YOUR INSTRUCTIONS:
Read the records below and copy each line that contains "computer".

Collected data entries:
========================
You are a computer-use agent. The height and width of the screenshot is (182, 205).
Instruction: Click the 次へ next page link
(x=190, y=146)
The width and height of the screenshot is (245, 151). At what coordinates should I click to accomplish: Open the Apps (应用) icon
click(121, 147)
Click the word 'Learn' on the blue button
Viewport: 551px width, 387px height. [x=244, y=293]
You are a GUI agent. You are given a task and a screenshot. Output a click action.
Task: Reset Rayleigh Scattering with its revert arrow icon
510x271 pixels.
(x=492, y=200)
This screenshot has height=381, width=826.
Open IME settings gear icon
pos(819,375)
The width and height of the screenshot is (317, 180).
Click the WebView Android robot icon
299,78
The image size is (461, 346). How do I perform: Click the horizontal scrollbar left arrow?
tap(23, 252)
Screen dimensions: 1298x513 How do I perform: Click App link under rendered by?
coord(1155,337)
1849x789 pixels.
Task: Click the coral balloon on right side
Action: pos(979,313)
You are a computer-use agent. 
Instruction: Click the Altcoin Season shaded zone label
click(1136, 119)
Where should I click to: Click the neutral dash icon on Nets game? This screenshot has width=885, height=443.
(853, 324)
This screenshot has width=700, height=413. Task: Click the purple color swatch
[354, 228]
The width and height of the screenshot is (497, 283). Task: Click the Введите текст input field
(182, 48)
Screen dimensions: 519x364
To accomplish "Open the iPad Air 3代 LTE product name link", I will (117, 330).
========================
RESULT FOR THIS TASK:
You are a computer-use agent. The height and width of the screenshot is (182, 205).
You are a computer-use agent. 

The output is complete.